The final leg was happily uneventful.  I was communicating with Brisbane radar 100 miles out and they had me identified, so no more position reporting and I reeled in my antenna.  I had attempted several HF contacts with Hawaii, without luck, and with HF email without luck.  Propagation doesn't seem good during the day, but it works extremely well with Auckland and Brisbane radio.

 ImageAs we passed over Sydney, I snapped a picture of the bridge and hoped that the Opera House would be in it.  You can just make out the back of it in the lower center of the picture.

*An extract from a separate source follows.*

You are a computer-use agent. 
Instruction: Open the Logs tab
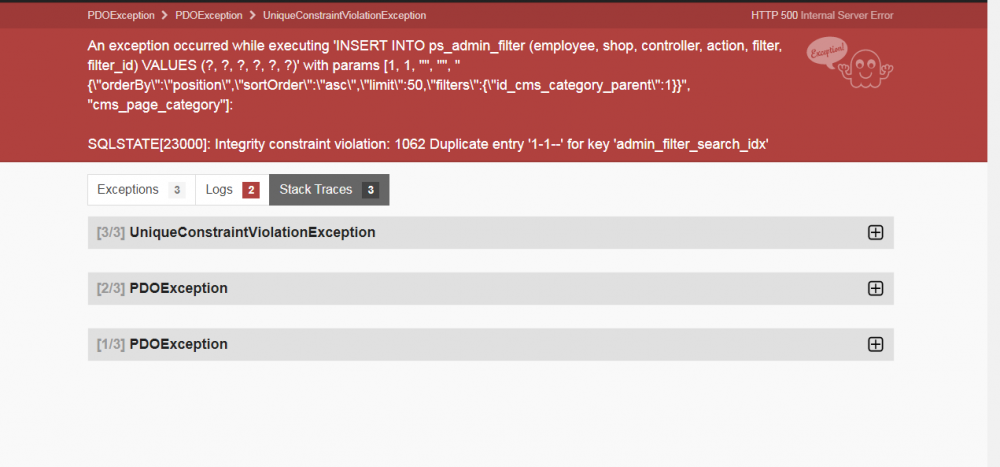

 I looked and looked for Bankstown airport, but I was looking west into the sun and haze.  I couldn't see it, even with it's 3 parallel runways.  I heard a chuckle as approach told me to turn right and I'd see it under my wing -- there it was, I was right over it.  I think I heard another chuckle when I talked with tower.  But, they cleared me to land rwy 11 left and I followed an airport vehicle to a customs waiting area.  I explained that I'd cleared customs at Lord Howe, but their instructions were for me to get cleared again.  When customs arrived, they explained that more paperwork was necessary.  I filled out a crew document and most importantly a plane document.  If I stay longer than 2 months, I'll be required to pay tax on the value of the aircraft.... think I'll be on my way in a month.

I'm looking forward to touring Australia and will update my flights over the coming month.